Task item: The answer should be a single number: how many lines of the entries below hold the word "header".

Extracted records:
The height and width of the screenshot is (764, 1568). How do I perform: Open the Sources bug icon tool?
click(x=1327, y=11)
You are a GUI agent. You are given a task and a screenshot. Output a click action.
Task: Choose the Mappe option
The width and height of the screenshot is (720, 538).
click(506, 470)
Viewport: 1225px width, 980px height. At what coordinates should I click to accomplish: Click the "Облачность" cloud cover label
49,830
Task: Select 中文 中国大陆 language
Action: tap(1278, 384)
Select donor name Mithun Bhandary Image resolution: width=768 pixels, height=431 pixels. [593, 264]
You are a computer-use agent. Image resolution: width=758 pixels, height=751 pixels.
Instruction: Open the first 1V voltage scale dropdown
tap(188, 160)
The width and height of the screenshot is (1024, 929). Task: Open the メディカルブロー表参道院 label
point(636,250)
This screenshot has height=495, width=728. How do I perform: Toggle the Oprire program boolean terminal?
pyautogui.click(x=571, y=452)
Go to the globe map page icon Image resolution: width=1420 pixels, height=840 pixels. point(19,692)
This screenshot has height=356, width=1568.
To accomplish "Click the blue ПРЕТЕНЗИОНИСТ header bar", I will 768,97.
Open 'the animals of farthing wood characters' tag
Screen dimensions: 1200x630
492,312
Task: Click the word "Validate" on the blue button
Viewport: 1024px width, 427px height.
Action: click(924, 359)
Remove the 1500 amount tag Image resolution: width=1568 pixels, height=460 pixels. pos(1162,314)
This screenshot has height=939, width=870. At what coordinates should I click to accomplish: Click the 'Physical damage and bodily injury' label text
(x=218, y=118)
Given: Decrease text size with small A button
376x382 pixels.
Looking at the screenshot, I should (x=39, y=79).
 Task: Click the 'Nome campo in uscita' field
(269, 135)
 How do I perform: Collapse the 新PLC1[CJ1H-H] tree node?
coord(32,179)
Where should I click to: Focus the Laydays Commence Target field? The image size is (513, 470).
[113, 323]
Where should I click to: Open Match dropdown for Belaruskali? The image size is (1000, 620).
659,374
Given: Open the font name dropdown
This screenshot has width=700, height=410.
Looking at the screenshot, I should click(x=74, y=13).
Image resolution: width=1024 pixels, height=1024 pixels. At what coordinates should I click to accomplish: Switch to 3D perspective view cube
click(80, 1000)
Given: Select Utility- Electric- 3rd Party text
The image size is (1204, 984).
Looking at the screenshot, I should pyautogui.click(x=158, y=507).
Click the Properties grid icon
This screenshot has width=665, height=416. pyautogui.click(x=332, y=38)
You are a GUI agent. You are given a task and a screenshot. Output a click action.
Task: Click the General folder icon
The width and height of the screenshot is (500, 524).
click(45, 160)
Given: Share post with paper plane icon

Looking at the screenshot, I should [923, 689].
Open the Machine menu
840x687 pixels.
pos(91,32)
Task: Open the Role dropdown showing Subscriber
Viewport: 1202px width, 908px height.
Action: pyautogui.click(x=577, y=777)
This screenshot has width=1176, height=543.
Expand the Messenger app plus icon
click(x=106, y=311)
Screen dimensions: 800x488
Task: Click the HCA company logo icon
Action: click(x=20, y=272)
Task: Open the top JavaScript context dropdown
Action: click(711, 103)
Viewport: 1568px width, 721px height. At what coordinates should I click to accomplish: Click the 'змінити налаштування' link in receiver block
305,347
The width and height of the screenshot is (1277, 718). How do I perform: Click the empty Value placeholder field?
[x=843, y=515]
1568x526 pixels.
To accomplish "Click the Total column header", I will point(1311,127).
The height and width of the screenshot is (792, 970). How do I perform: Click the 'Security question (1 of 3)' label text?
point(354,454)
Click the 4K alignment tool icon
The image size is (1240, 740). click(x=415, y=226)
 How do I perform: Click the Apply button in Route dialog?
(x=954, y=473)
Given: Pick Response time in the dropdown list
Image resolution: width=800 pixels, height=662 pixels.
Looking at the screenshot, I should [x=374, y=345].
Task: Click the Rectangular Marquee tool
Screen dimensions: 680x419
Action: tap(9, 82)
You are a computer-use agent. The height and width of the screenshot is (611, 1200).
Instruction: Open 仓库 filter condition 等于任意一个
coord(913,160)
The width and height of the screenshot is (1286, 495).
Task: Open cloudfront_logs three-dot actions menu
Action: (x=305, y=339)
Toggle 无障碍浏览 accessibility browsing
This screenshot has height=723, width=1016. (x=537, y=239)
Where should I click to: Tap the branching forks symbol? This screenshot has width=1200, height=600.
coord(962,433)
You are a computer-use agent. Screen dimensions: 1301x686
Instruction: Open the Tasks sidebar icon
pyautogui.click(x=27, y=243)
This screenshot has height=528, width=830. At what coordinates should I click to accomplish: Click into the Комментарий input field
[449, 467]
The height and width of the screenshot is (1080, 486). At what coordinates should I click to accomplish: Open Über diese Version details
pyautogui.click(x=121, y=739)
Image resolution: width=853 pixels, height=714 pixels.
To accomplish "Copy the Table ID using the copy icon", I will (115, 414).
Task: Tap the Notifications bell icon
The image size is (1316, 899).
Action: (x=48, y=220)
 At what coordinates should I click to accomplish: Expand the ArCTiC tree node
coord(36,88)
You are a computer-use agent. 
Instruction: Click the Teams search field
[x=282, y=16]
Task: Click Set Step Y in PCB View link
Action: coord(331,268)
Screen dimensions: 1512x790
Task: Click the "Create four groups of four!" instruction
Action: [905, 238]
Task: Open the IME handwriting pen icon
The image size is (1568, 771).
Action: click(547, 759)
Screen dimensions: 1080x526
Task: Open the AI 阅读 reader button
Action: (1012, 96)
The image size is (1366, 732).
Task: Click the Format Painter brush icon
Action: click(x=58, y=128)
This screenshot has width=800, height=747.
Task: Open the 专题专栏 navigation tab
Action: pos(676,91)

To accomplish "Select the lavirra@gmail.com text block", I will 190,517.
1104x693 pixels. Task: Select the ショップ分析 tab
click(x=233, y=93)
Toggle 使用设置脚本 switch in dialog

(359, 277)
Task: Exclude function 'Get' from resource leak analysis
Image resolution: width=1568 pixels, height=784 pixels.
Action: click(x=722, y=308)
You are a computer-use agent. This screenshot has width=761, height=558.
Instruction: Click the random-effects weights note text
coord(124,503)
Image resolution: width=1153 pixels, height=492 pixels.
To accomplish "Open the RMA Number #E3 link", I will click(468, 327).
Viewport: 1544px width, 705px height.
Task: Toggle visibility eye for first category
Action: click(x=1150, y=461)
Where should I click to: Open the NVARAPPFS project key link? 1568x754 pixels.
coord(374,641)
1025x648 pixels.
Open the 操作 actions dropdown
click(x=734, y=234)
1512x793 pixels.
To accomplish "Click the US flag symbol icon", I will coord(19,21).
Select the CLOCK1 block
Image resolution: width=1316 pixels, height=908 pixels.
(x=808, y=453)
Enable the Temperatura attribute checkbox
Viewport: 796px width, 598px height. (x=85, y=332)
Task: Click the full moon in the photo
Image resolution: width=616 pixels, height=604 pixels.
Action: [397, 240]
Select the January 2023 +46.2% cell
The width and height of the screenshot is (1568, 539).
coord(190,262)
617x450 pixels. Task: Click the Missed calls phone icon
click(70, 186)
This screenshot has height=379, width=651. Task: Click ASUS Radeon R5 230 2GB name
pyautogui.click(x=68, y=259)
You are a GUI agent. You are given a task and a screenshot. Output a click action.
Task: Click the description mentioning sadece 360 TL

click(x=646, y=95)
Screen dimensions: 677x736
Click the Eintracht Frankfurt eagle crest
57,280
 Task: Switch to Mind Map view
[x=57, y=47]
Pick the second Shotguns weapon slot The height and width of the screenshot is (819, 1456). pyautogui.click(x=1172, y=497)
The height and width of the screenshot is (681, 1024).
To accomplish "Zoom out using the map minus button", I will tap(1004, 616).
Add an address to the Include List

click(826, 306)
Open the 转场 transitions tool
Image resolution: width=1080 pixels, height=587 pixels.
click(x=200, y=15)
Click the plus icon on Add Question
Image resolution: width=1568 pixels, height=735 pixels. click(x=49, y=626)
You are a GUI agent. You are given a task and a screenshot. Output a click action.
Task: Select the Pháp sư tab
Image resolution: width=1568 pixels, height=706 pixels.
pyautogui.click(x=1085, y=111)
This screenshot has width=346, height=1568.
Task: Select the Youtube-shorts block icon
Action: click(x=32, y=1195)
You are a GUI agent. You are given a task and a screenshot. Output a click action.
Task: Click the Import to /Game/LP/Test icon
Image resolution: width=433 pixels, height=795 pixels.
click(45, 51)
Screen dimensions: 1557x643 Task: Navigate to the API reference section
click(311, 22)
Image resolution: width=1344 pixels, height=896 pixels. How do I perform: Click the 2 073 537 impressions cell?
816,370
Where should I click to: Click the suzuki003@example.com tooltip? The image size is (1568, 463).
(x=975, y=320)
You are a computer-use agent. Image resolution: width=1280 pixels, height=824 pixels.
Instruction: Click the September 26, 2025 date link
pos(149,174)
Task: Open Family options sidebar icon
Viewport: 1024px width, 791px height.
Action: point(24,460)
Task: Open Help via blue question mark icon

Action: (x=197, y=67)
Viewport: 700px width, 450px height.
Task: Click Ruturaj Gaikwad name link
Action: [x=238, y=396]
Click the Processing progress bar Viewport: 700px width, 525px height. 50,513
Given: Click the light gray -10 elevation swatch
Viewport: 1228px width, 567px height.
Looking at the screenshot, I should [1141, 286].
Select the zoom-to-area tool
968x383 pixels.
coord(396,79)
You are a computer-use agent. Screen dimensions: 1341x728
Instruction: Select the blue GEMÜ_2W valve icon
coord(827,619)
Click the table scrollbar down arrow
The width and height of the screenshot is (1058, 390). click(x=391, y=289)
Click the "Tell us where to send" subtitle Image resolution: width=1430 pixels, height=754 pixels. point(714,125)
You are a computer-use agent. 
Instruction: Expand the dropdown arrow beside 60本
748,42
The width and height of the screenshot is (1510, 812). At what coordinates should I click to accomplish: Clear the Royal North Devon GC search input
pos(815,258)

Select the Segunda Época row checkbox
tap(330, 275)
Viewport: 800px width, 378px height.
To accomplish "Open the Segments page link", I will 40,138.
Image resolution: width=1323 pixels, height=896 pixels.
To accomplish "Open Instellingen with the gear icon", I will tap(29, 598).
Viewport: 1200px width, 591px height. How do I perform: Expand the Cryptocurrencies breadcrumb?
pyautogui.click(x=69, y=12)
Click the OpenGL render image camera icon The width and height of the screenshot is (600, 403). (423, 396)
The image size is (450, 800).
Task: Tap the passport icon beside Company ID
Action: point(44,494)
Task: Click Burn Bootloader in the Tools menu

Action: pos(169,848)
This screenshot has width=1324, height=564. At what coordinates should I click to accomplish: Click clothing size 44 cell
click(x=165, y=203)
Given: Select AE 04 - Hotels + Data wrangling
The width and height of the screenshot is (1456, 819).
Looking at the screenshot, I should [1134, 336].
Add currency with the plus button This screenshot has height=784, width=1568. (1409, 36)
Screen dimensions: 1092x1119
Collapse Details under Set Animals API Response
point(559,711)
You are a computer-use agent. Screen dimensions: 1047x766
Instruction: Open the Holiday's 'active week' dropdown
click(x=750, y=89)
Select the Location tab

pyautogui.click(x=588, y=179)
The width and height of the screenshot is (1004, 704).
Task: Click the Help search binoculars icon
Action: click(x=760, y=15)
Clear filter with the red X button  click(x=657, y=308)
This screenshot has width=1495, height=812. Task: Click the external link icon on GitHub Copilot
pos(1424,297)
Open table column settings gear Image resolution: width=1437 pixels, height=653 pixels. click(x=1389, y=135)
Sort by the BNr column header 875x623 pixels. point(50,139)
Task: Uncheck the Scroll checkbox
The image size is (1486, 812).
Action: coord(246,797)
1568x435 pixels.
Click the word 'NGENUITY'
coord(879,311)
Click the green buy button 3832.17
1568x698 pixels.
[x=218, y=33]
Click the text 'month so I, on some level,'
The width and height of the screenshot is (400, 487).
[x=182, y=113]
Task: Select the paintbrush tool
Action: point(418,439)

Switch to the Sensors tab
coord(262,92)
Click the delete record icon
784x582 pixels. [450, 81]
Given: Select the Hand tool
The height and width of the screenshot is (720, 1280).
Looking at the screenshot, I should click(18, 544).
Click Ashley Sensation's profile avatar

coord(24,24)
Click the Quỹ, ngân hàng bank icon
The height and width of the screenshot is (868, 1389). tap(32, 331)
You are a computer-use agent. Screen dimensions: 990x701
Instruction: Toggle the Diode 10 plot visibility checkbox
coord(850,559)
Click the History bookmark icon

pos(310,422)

Answer to the exercise: 3